__Your objective__.
After finding "This screenshot has width=1280, height=720." in a line below, print that line and the rest of the lines exactly, leaving out all pictures.

__Excerpted records__.
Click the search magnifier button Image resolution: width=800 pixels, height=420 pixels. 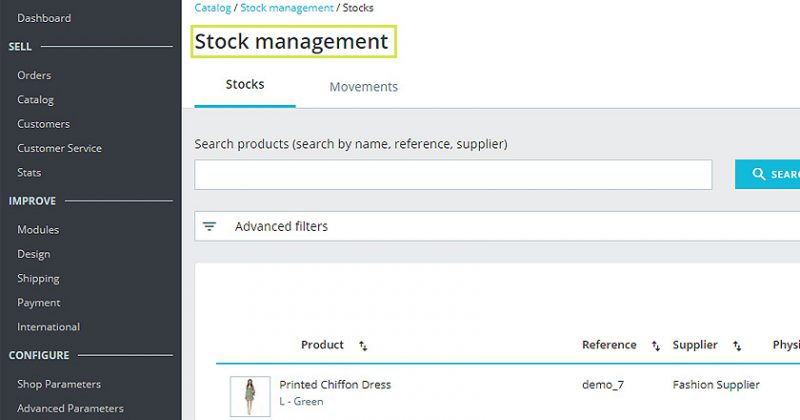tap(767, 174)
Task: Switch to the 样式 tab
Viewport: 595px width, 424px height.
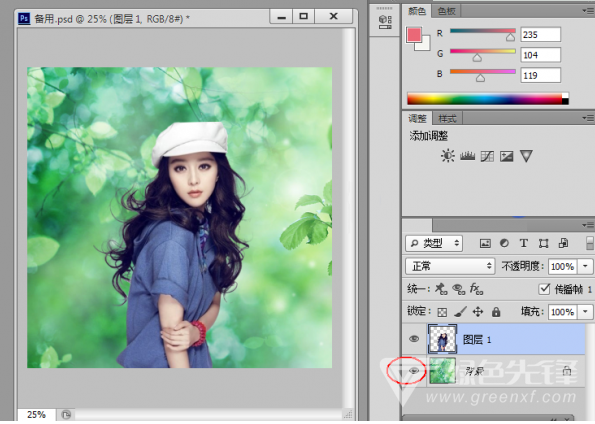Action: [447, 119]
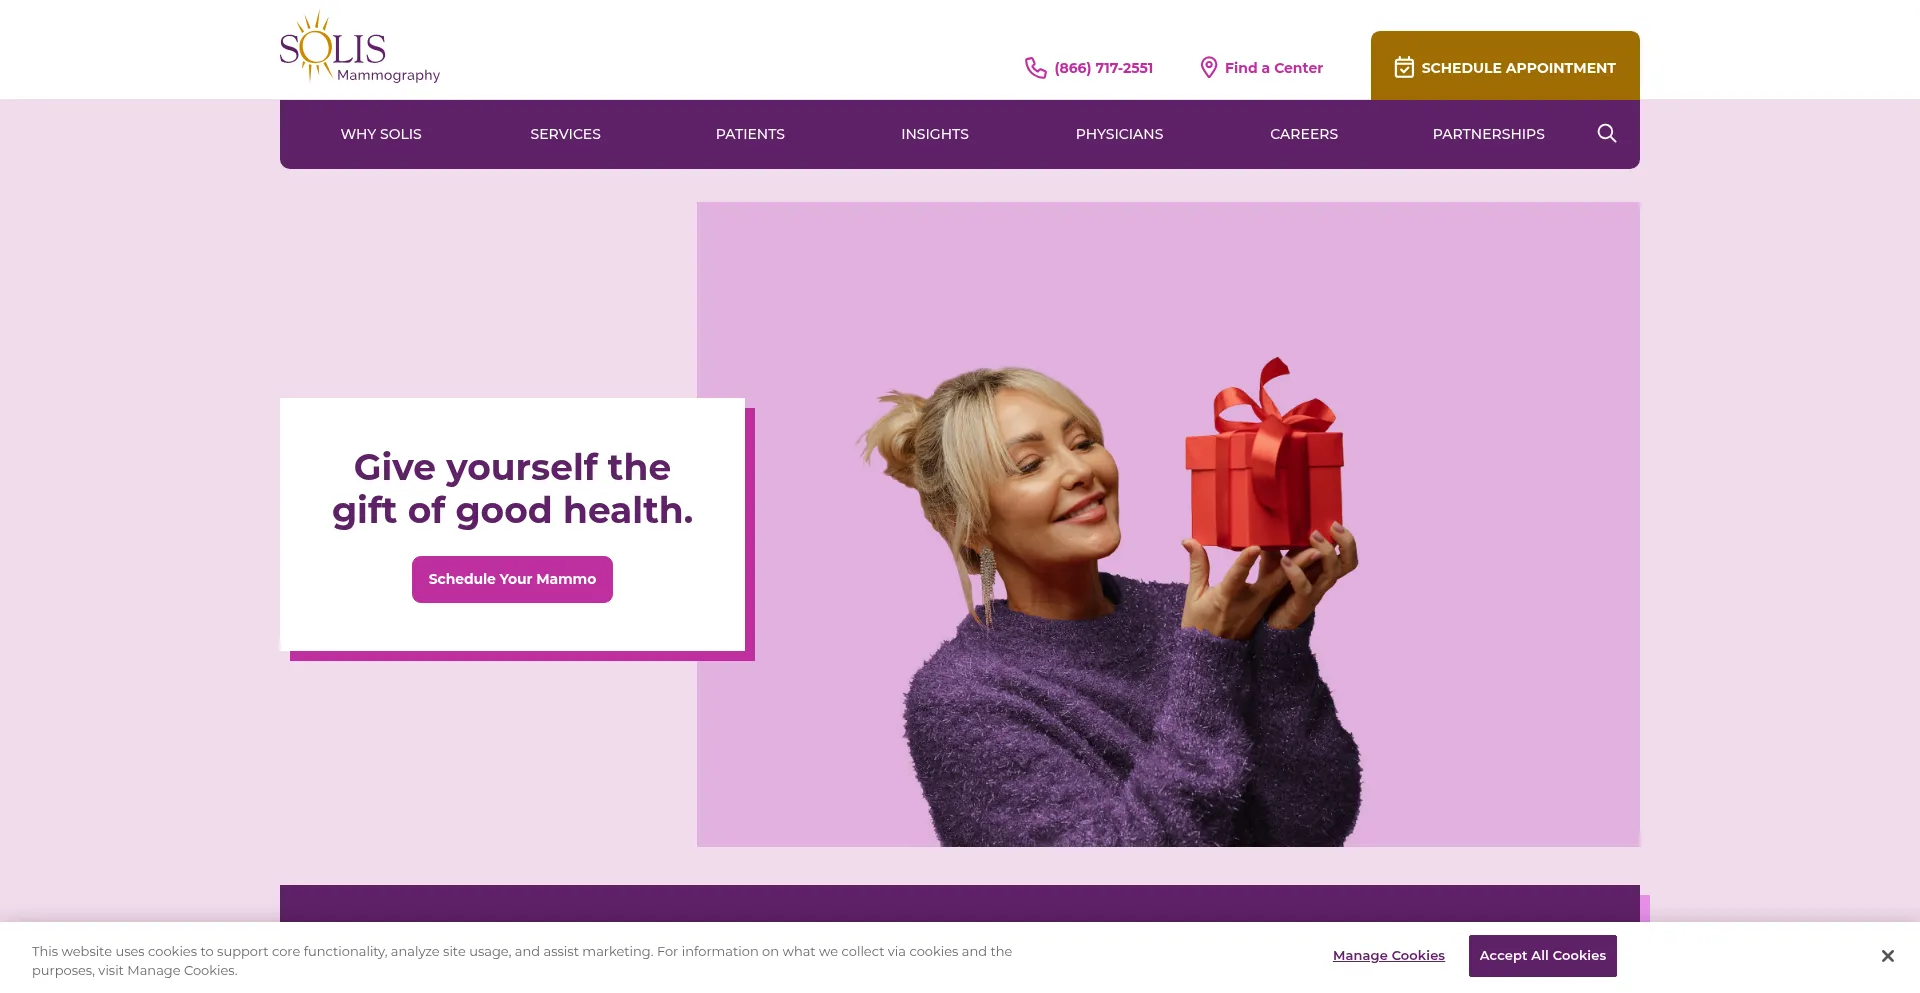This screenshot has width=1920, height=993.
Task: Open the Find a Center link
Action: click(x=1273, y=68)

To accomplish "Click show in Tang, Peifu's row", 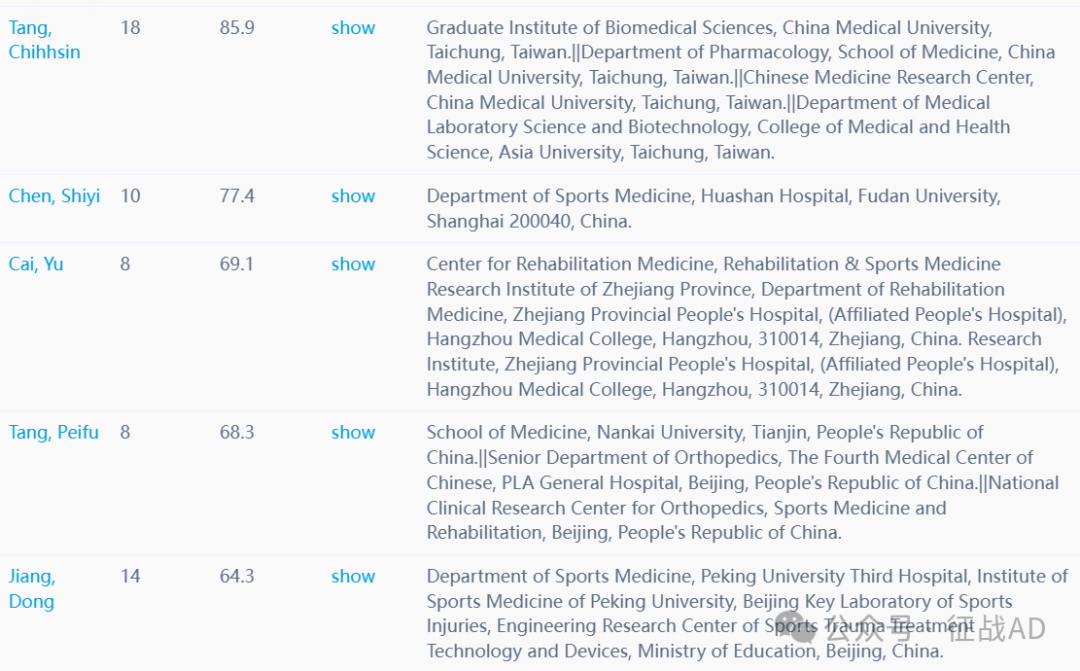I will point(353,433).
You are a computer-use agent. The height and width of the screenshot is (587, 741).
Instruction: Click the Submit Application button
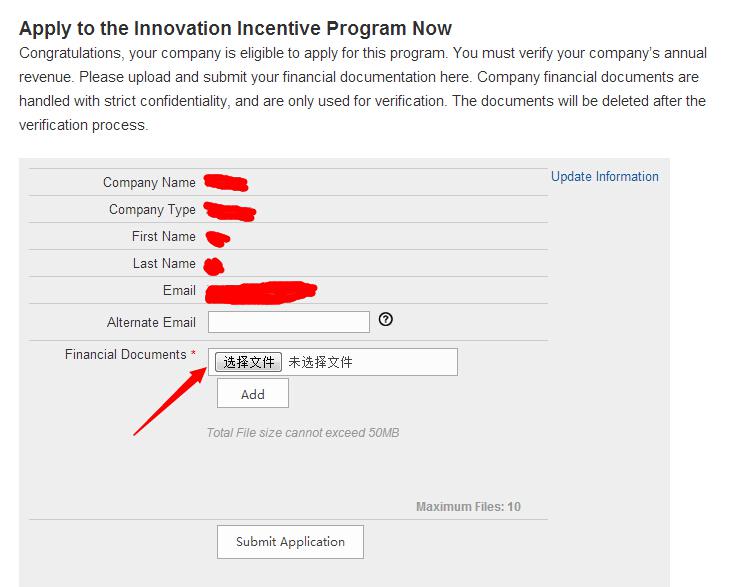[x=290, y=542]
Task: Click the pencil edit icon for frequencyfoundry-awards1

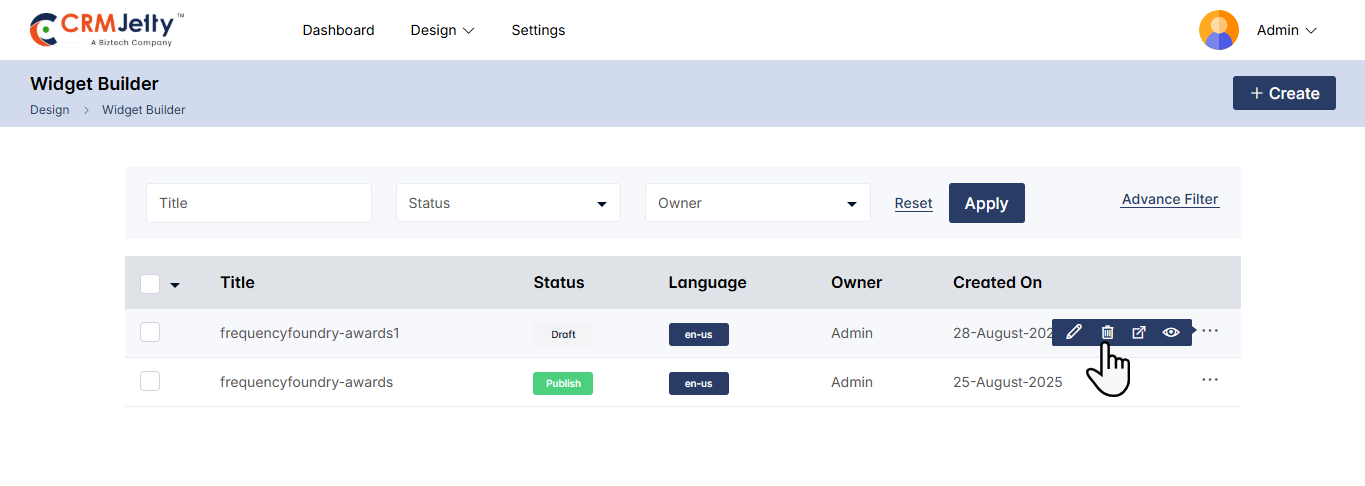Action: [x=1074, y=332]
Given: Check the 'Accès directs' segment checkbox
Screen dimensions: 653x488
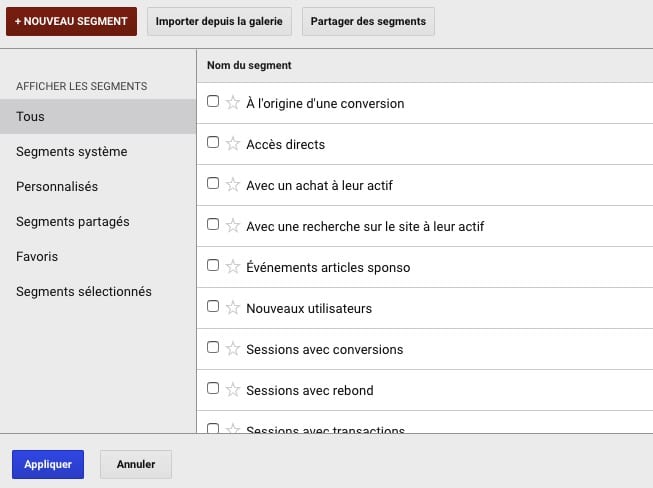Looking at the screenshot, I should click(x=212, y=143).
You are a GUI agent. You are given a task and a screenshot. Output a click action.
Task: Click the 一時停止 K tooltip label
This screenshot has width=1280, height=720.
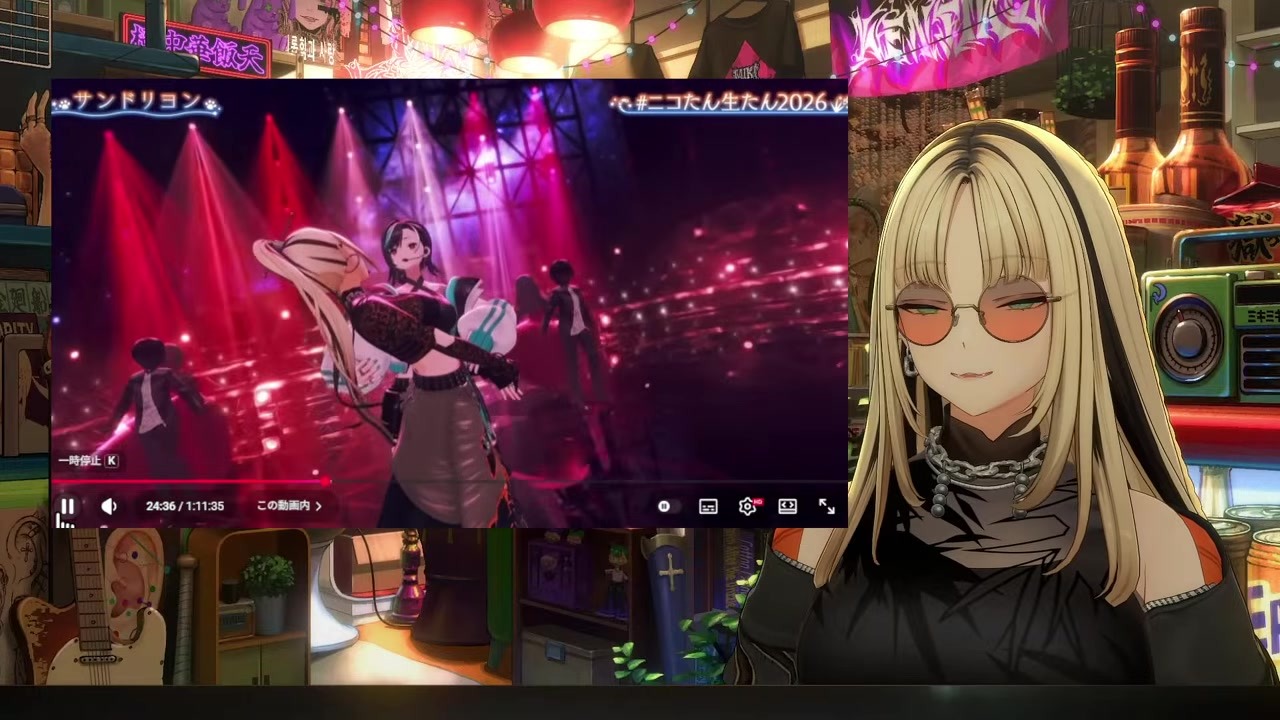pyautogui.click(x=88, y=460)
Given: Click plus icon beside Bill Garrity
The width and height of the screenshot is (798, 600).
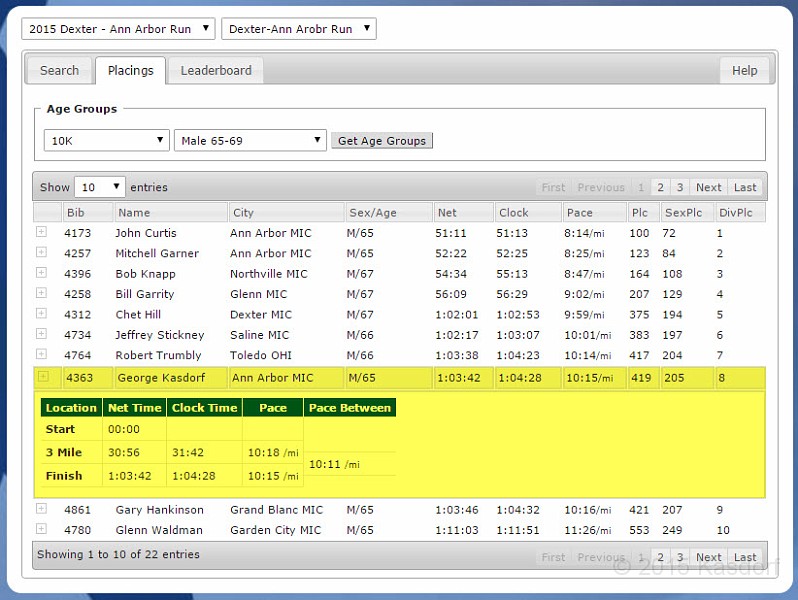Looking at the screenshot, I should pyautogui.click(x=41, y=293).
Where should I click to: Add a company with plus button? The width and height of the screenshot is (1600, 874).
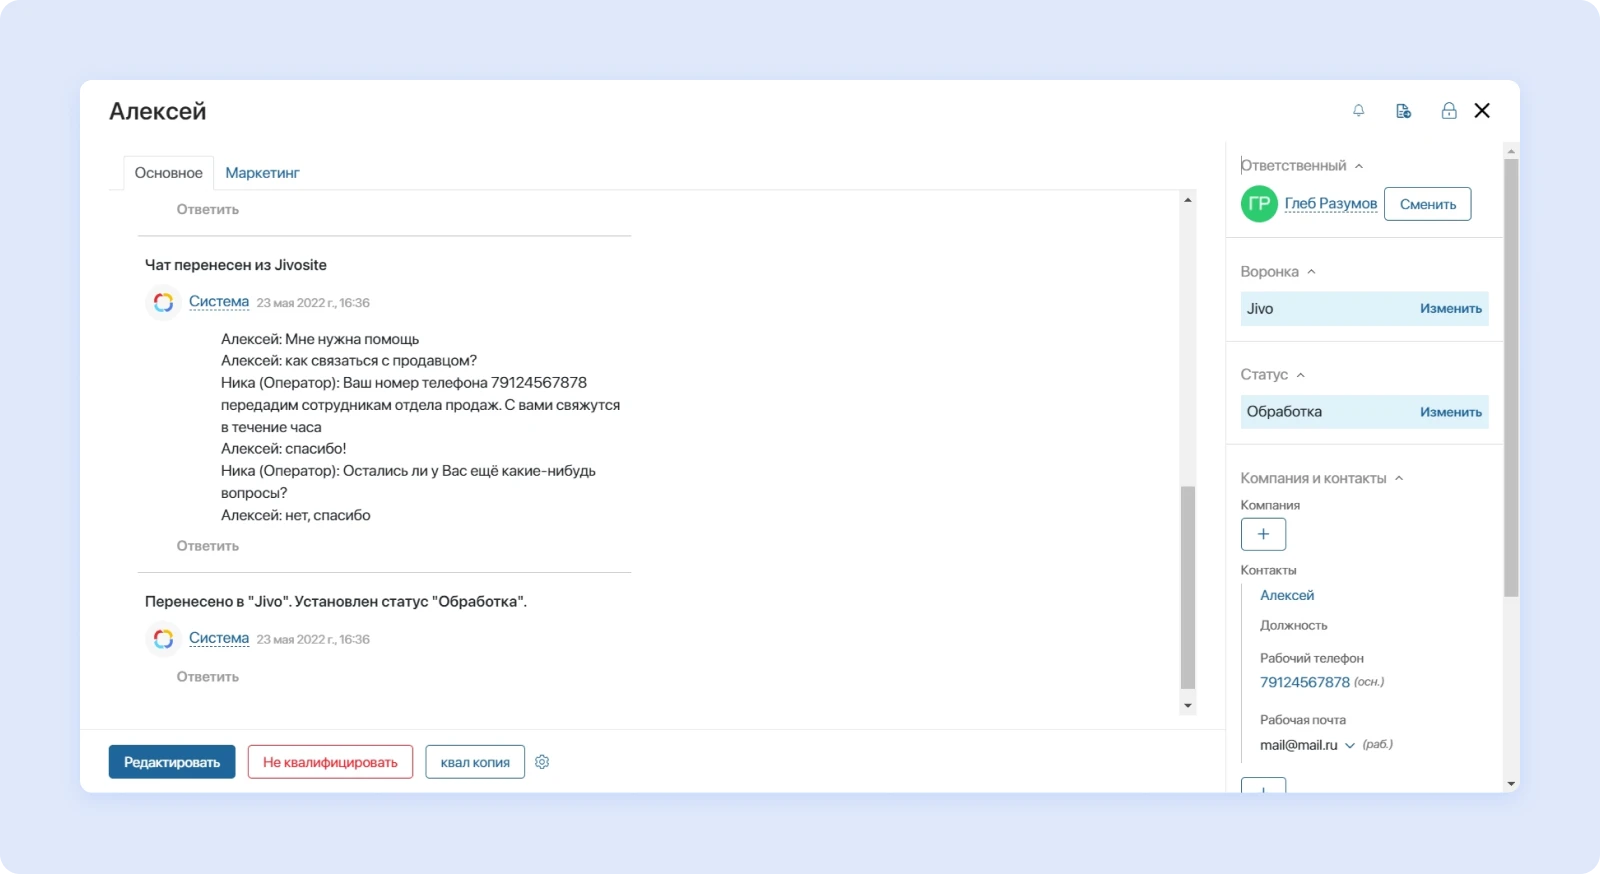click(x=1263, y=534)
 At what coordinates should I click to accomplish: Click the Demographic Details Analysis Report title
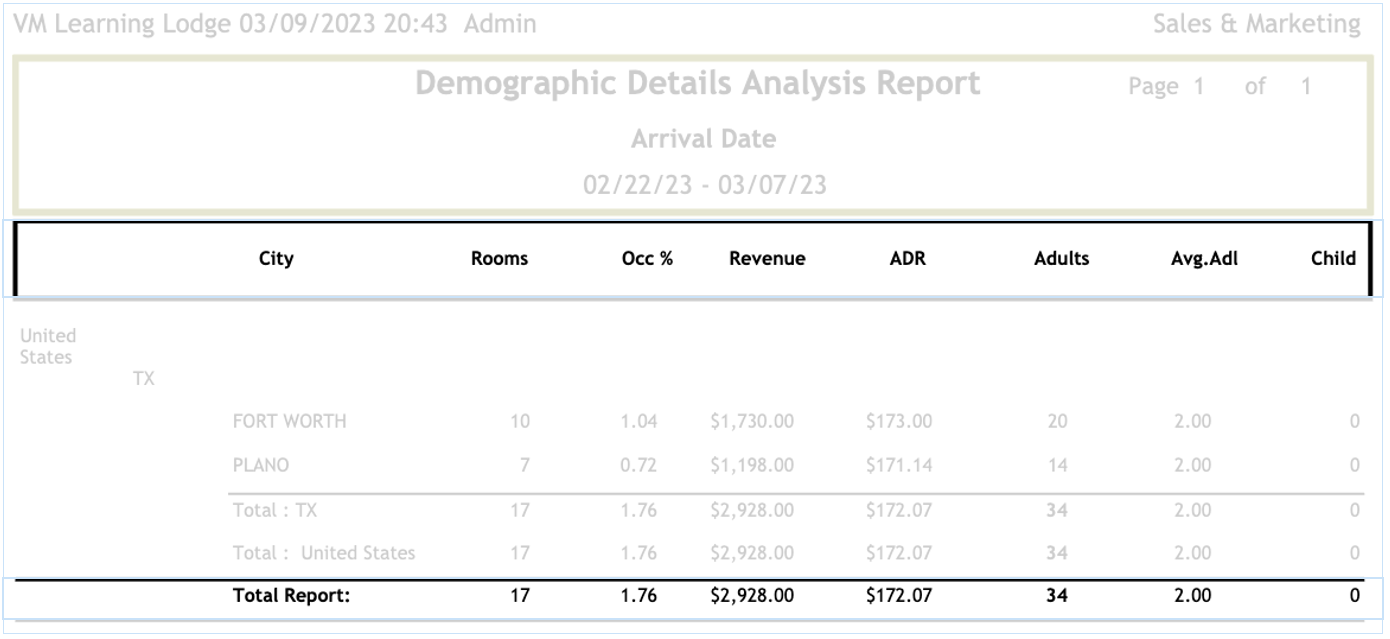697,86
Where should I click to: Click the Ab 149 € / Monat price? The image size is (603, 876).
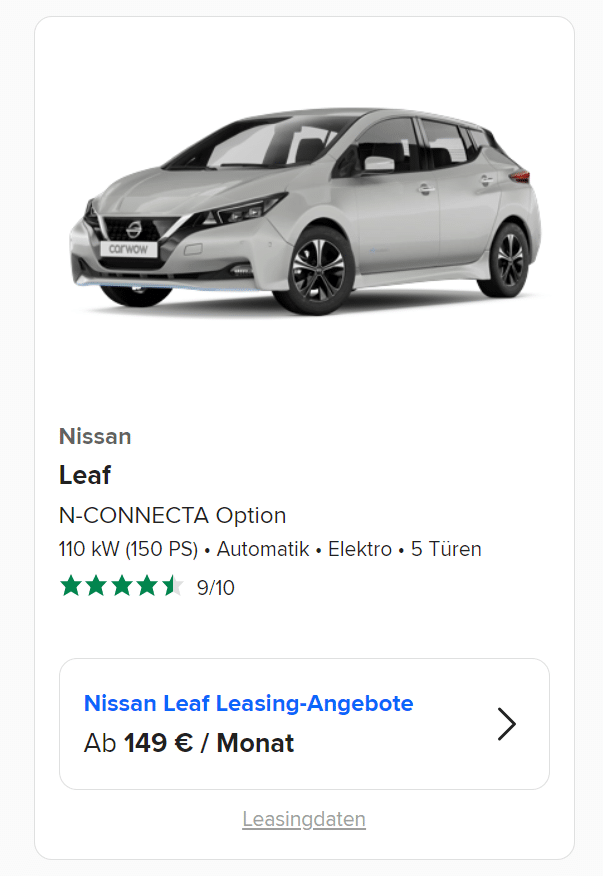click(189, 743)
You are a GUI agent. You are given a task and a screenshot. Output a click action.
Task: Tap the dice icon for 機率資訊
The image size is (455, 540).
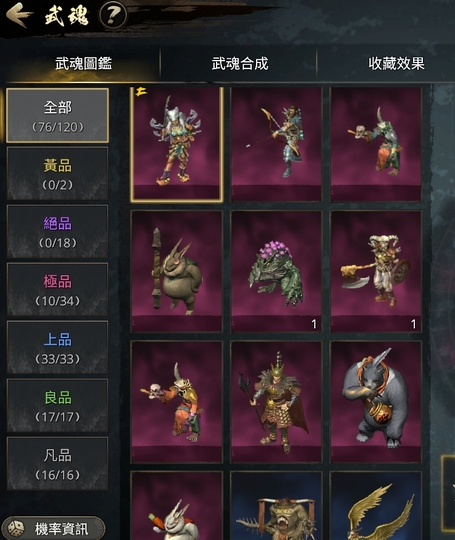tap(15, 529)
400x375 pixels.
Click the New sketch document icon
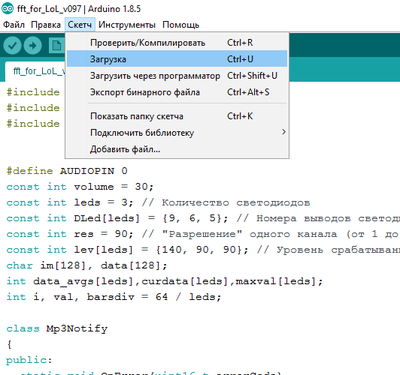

__Answer to this exercise__.
This screenshot has width=1280, height=720.
pyautogui.click(x=88, y=460)
Given: Click plus icon beside Bill Garrity
The width and height of the screenshot is (798, 600).
Looking at the screenshot, I should pyautogui.click(x=41, y=293).
Where should I click to: Add a company with plus button? The width and height of the screenshot is (1600, 874).
click(x=1263, y=534)
 At what coordinates should I click to accomplish: Click the Demographic Details Analysis Report title
697,86
Where should I click to: Click the Ab 149 € / Monat price? The image size is (603, 876).
click(189, 743)
You are a GUI agent. You are given a task and a screenshot. Output a click action.
Task: Tap the dice icon for 機率資訊
The image size is (455, 540).
tap(15, 529)
400x375 pixels.
Click the New sketch document icon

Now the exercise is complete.